Quoting from the message:
“IF the scale is right...”
When there is an IF there is a doubt, so, no one is claiming that is correct. The point was just to show that AMD expects big gains, and an illustration picture, if that is trully what she is (and we only have your oppinion on that, although I could very well agree) could very well point that, even if not accurate.
But personally, I would not state that the image is a mere illustration without any intent of precision (even if only a prediction at the time). Because I do know that for a fact.
I would also not say that the chart beeing old makes it stupid. If she is misleading in what AMD expects from Navi (or at least expected), then she would be stupid.
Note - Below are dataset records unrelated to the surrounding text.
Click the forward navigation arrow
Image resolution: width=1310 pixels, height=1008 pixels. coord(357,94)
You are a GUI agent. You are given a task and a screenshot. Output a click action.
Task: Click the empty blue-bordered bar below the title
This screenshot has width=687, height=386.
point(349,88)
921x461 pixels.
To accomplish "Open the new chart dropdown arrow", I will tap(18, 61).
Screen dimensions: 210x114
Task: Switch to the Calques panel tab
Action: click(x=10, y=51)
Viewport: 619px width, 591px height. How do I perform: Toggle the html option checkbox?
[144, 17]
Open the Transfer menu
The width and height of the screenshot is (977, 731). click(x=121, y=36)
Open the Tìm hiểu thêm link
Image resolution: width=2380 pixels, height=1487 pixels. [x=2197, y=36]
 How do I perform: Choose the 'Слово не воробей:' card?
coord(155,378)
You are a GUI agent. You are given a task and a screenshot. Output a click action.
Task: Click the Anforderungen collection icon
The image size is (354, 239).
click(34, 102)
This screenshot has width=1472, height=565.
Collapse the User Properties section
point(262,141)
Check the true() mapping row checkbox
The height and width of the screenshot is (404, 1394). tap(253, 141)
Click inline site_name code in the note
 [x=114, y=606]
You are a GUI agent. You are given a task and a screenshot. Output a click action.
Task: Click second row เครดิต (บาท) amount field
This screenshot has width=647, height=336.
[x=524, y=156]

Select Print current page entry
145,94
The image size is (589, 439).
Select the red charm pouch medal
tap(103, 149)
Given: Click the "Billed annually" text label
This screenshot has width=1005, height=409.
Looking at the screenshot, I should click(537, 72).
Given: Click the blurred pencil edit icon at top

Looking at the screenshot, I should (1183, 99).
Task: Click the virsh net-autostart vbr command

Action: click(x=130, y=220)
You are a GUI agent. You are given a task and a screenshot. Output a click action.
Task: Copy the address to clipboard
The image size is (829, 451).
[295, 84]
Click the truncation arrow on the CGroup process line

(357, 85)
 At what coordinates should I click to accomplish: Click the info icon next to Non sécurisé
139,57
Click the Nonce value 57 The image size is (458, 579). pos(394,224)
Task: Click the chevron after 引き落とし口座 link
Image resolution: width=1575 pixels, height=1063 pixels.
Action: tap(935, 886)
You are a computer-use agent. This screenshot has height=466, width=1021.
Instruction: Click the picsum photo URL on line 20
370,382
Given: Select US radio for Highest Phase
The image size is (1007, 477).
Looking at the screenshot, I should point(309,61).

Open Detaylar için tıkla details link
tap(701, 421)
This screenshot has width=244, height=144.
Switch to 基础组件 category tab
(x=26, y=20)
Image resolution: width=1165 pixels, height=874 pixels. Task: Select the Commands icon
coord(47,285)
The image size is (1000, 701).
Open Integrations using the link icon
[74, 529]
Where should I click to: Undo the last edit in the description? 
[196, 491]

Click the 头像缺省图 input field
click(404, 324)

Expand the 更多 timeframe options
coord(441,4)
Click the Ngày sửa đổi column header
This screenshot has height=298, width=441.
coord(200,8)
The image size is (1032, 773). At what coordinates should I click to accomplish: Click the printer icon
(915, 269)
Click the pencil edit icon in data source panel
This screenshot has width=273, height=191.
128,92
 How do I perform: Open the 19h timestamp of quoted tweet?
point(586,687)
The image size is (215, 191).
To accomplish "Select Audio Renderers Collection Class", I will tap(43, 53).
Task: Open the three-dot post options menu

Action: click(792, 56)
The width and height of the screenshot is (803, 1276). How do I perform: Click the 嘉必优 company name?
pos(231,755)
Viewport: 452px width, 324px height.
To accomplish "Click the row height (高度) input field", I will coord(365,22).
But the mere fact of beeing old... just makes it old.
I think the intention of the graphic may be more related to the context in which it came up: as marketing, and possibly more for investors more than gamers.
It was intended to make people believe something--that AMD's graphics products had a timely path to significant progress and competitiveness.
Its lack of clarity about what it was measuring, what specific products represented the data points, and debatable placement on the Y and X axes does not point to an intent to be accurate or informative.
Even at the time, attempts to analyze the implications of the chart and be charitable in predicting what data points AMD was using without saying did not really give a healthy picture versus the competition .
The timing for 28nm products could likely be counting some of the less impressive 28nm chips like the early Tonga desktop cards (definitely not the HBM-based Fury Nano). The Polaris data point doesn't seem to have been the initially troubled rollout of Polaris 10. I've seen some speculation that this needs to use a mobile Polaris SKU of some kind to get enough Y distance between the nodes. That's not comparing products with similar use cases, which I wouldn't say is evidence of an intent to inform.
Even at the time the image came out, it was getting kind of rough reconciling the launch dates in reality versus the graphic, and it's basically meaningless on that axis now.
Overall, if the idea is to lead people to make a
favorable prediction, that might be more what AMD wanted. It didn't offer enough to do much else and what we've seen since has left little more than the wishful thinking at the time in evidence.
Is this possible for the Next Gen?
Thanks for your time.
It's a pretty simple set of boxes and labels, which doesn't say much about what they do or what can be expected of them.
One little thing is that the L1 I$ just has arrows feeding into it, which given the rules set down by the diagram doesn't seem to indicate it can do anything.
By asking if this is possible for a future design, it's low-detail and it can be argued that it's not impossible--so long as the definition and behaviors of the various blocks are changed in undisclosed ways. There's some interpretation that could be dreamed up that isn't outright broken, probably.
What has been omitted, like a decent portion of the geometry front end that would have been alongside the DSBR and primitive assembler, the workload distributor, shader launch hardware, etc., could be present but not drawn. Or is there an unspoken claim of software replacement?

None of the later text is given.